BEGIN Entries supplied
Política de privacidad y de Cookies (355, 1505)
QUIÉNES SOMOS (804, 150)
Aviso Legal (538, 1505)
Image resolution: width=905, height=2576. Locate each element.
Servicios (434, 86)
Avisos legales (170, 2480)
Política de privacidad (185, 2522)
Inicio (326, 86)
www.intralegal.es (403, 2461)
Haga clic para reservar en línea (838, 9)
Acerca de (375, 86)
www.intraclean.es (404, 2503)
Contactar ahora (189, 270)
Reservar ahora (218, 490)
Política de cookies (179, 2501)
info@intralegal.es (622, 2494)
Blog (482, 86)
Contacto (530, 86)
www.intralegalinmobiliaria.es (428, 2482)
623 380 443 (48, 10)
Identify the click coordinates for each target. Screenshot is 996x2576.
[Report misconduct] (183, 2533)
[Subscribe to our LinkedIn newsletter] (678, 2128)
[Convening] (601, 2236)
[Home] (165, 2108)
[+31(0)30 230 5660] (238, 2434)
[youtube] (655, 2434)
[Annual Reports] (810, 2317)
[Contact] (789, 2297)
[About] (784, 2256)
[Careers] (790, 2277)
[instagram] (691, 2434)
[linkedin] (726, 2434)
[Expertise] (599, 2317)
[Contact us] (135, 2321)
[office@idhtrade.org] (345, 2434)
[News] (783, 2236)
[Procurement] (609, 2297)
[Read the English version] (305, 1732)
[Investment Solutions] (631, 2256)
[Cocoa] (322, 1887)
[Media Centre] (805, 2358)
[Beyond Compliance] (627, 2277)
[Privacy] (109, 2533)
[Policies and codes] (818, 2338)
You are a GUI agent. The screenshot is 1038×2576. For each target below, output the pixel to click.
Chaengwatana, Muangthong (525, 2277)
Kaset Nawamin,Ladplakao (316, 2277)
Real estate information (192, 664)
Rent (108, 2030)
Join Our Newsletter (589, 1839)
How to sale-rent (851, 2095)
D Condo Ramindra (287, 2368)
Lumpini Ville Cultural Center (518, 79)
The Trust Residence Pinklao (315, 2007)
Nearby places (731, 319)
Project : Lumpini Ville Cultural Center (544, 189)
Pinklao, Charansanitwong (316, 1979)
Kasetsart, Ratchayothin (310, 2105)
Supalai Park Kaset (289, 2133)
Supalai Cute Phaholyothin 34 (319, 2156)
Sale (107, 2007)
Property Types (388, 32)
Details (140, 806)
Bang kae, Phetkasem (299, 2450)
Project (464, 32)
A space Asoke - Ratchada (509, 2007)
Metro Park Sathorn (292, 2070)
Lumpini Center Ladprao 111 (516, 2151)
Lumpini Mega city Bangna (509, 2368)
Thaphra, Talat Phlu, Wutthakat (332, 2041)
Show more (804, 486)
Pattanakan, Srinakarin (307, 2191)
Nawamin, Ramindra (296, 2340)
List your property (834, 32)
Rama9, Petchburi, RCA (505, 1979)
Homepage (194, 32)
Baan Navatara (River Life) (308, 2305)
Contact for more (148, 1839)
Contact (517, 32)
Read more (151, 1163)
END Entries supplied
Please format the lines above as a numbered list, leaving out any blank lines.

Answer for this exercise
1. Política de privacidad y de Cookies (355, 1505)
2. QUIÉNES SOMOS (804, 150)
3. Aviso Legal (538, 1505)
4. Image resolution: width=905, height=2576. Locate each element.
5. Servicios (434, 86)
6. Avisos legales (170, 2480)
7. Política de privacidad (185, 2522)
8. Inicio (326, 86)
9. www.intralegal.es (403, 2461)
10. Haga clic para reservar en línea (838, 9)
11. Acerca de (375, 86)
12. www.intraclean.es (404, 2503)
13. Contactar ahora (189, 270)
14. Reservar ahora (218, 490)
15. Política de cookies (179, 2501)
16. info@intralegal.es (622, 2494)
17. Blog (482, 86)
18. Contacto (530, 86)
19. www.intralegalinmobiliaria.es (428, 2482)
20. 623 380 443 (48, 10)
21. Identify the click coordinates for each target. Screenshot is 996x2576.
22. [Report misconduct] (183, 2533)
23. [Subscribe to our LinkedIn newsletter] (678, 2128)
24. [Convening] (601, 2236)
25. [Home] (165, 2108)
26. [+31(0)30 230 5660] (238, 2434)
27. [youtube] (655, 2434)
28. [Annual Reports] (810, 2317)
29. [Contact] (789, 2297)
30. [About] (784, 2256)
31. [Careers] (790, 2277)
32. [instagram] (691, 2434)
33. [linkedin] (726, 2434)
34. [Expertise] (599, 2317)
35. [Contact us] (135, 2321)
36. [office@idhtrade.org] (345, 2434)
37. [News] (783, 2236)
38. [Procurement] (609, 2297)
39. [Read the English version] (305, 1732)
40. [Investment Solutions] (631, 2256)
41. [Cocoa] (322, 1887)
42. [Media Centre] (805, 2358)
43. [Beyond Compliance] (627, 2277)
44. [Privacy] (109, 2533)
45. [Policies and codes] (818, 2338)
46. You are a GUI agent. The screenshot is 1038×2576. For each target below, output the pixel to click.
47. Chaengwatana, Muangthong (525, 2277)
48. Kaset Nawamin,Ladplakao (316, 2277)
49. Real estate information (192, 664)
50. Rent (108, 2030)
51. Join Our Newsletter (589, 1839)
52. How to sale-rent (851, 2095)
53. D Condo Ramindra (287, 2368)
54. Lumpini Ville Cultural Center (518, 79)
55. The Trust Residence Pinklao (315, 2007)
56. Nearby places (731, 319)
57. Project : Lumpini Ville Cultural Center (544, 189)
58. Pinklao, Charansanitwong (316, 1979)
59. Kasetsart, Ratchayothin (310, 2105)
60. Supalai Park Kaset (289, 2133)
61. Supalai Cute Phaholyothin 34 (319, 2156)
62. Sale (107, 2007)
63. Property Types (388, 32)
64. Details (140, 806)
65. Bang kae, Phetkasem (299, 2450)
66. Project (464, 32)
67. A space Asoke - Ratchada (509, 2007)
68. Metro Park Sathorn (292, 2070)
69. Lumpini Center Ladprao 111 (516, 2151)
70. Lumpini Mega city Bangna (509, 2368)
71. Thaphra, Talat Phlu, Wutthakat (332, 2041)
72. Show more (804, 486)
73. Pattanakan, Srinakarin (307, 2191)
74. Nawamin, Ramindra (296, 2340)
75. List your property (834, 32)
76. Rama9, Petchburi, RCA (505, 1979)
77. Homepage (194, 32)
78. Baan Navatara (River Life) (308, 2305)
79. Contact for more (148, 1839)
80. Contact (517, 32)
81. Read more (151, 1163)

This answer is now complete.